◆ Entries shown
• • • • •
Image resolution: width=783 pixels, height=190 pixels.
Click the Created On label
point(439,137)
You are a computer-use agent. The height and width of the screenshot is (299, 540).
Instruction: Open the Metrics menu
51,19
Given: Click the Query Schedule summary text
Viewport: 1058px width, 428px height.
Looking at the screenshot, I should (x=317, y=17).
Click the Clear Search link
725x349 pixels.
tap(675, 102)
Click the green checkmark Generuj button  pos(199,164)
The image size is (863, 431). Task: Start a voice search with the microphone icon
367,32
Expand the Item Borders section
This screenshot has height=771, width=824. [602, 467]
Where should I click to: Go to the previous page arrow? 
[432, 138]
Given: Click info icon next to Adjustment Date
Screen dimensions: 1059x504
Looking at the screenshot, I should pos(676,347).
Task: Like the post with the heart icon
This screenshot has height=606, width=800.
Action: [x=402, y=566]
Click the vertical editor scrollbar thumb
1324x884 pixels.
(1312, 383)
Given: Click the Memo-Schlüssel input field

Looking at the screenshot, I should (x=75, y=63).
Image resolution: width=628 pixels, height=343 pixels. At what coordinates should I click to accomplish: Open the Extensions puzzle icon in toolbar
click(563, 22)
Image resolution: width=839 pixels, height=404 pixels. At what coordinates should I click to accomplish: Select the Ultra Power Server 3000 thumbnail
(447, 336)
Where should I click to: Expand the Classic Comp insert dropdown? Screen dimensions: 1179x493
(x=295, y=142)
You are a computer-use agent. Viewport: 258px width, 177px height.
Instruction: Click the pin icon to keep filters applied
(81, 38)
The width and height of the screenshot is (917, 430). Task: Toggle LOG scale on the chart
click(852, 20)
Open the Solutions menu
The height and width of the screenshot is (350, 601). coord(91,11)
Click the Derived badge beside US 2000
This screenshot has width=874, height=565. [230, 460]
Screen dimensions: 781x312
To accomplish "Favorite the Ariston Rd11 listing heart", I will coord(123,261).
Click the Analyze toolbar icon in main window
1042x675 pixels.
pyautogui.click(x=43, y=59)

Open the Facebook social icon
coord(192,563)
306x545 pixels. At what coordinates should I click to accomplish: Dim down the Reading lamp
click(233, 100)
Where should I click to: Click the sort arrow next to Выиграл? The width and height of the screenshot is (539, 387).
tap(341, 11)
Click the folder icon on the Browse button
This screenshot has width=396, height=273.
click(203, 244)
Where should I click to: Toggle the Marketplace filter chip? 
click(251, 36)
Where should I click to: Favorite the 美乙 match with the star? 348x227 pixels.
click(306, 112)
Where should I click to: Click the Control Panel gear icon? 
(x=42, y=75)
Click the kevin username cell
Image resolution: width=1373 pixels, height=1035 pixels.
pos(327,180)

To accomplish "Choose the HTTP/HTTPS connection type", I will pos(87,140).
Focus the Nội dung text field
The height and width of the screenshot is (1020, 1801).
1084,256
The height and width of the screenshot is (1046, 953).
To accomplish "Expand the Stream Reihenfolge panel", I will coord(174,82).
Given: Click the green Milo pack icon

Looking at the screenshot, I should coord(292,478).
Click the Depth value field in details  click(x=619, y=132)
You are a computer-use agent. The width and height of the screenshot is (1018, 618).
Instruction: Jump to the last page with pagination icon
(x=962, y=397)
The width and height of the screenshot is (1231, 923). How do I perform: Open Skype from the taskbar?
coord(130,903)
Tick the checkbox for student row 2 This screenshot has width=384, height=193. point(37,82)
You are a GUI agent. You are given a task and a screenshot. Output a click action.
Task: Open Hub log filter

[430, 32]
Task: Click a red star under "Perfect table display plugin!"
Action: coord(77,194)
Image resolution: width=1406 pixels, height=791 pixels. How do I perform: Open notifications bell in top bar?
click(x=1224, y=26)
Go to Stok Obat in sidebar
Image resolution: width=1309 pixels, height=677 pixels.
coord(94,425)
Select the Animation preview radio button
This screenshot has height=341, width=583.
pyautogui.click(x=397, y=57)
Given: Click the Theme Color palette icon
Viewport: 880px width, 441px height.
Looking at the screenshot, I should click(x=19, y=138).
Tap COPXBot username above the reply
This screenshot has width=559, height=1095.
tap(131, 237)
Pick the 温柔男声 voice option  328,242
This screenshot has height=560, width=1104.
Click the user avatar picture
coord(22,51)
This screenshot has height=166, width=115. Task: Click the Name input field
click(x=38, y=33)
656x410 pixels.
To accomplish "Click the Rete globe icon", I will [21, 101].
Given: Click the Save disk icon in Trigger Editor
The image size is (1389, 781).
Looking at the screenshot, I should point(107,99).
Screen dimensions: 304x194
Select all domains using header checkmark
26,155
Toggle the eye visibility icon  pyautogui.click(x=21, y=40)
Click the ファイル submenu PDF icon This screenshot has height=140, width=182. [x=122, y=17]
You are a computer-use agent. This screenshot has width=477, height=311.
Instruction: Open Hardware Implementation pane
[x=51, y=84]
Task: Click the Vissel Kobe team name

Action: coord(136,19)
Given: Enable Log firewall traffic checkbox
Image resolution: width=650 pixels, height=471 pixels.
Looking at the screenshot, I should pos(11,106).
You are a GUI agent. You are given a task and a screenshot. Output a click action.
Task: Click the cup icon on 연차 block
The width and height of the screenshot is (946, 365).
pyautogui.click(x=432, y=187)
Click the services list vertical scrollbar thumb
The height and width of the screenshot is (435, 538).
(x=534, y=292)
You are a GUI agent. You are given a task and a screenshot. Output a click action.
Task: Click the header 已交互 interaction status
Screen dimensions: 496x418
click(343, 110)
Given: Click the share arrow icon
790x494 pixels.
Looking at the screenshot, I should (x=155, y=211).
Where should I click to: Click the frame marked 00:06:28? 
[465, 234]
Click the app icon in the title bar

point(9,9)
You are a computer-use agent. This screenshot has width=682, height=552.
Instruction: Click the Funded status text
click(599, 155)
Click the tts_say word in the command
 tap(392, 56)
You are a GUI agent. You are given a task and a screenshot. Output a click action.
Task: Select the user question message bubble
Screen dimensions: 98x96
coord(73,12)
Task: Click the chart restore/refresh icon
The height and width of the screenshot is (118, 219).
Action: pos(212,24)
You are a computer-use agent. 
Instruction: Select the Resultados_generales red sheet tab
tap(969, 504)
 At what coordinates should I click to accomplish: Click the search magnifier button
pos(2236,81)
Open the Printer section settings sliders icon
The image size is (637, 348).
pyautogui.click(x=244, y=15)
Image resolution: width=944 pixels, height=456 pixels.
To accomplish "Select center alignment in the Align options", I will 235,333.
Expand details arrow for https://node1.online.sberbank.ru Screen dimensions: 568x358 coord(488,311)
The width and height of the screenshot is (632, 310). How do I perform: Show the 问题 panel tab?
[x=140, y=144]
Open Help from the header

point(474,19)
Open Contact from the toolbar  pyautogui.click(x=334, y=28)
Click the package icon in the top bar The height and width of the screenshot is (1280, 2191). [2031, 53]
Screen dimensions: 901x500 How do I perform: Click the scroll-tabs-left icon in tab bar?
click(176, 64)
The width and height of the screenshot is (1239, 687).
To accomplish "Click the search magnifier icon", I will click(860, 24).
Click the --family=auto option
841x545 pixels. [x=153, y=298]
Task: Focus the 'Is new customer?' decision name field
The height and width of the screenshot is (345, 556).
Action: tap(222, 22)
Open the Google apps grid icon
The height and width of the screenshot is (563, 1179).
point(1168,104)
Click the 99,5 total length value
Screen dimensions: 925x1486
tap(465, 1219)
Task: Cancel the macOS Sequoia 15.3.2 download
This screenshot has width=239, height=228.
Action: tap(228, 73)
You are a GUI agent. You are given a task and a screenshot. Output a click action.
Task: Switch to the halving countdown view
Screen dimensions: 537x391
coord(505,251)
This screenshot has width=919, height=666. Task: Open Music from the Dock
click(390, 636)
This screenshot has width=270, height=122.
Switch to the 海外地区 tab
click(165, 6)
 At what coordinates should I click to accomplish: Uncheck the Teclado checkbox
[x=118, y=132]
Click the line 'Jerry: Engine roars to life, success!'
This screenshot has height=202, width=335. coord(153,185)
• • • • •
◆ Direction
Copy the entries from the line containing "Image resolution: width=1406" to the line containing "click(x=1224, y=26)", with "notifications bell" changed to "alerts bell" and nothing else altered.

◆ Solution to the problem
Image resolution: width=1406 pixels, height=791 pixels. How do I perform: Open alerts bell in top bar?
click(x=1224, y=26)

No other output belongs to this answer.